Sunderland manager Sam Allardyce has been backed to take charge of England by former Football Association chairman David Bernstein.
Allardyce, 61, had been a contender to succeed Sven-Goran Eriksson as England boss after the 2006 World Cup during his time as Bolton manager but he was ultimately overlooked, with Steve McClaren tasked with taking charge of the national side.
England are again on the hunt for a new boss following their Euro 2016 last-16 elimination at the hands of Iceland after Roy Hodgson, who was due to fall out of contract this summer, handed in his resignation.
Sunderland striker Jermain Defoe has already stated he feels Allardyce would be an ideal candidate to take charge of England and now Bernstein, who was FA chairman when Hodgson was appointed, has offered the former West Ham and Newcastle manager his backing.
Bernstein remains unsure if the Three Lions will decide to appoint an Englishman but feels if the FA decide to go down that route there would be no better man to step in to the void left by Hodgson than the current Sunderland chief.
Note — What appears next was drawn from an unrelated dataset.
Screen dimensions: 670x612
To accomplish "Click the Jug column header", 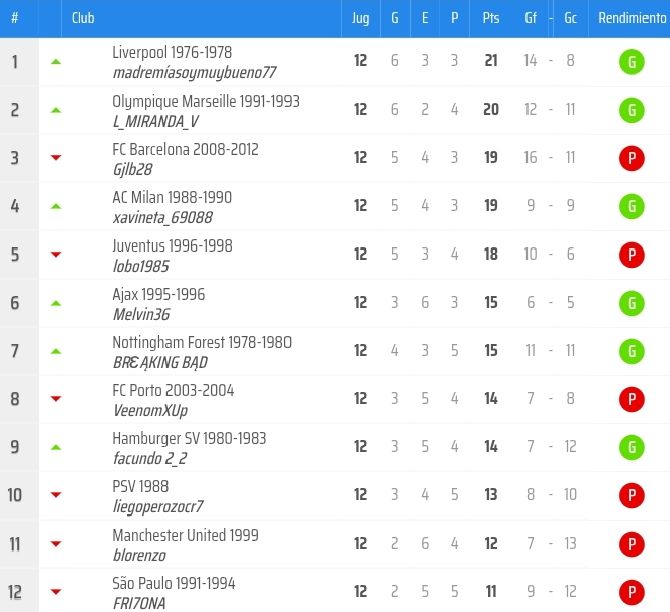I will click(x=360, y=19).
“I’m not saying we should have an English manager. But, of the English managers, I actually would go for Sam Allardyce,” he said.
“He’s a very powerful character. I think he’s got the personality, the strength, he’s a good technical manager, he’s very experienced and he’s someone who perhaps could imbue confidence.
“Because, clearly among other things, there’s a psychological problem with our players, where they seem to get to a stage with international football where they just can’t cope, and that’s manifest time and time again, year after year, in individual errors which you just wouldn’t expect from players.
“You had Steven Gerrard’s error at the World Cup last time which cost us, you’ve got goalkeeping errors. A general psychological malaise seems to overcome them. They seem to freeze.”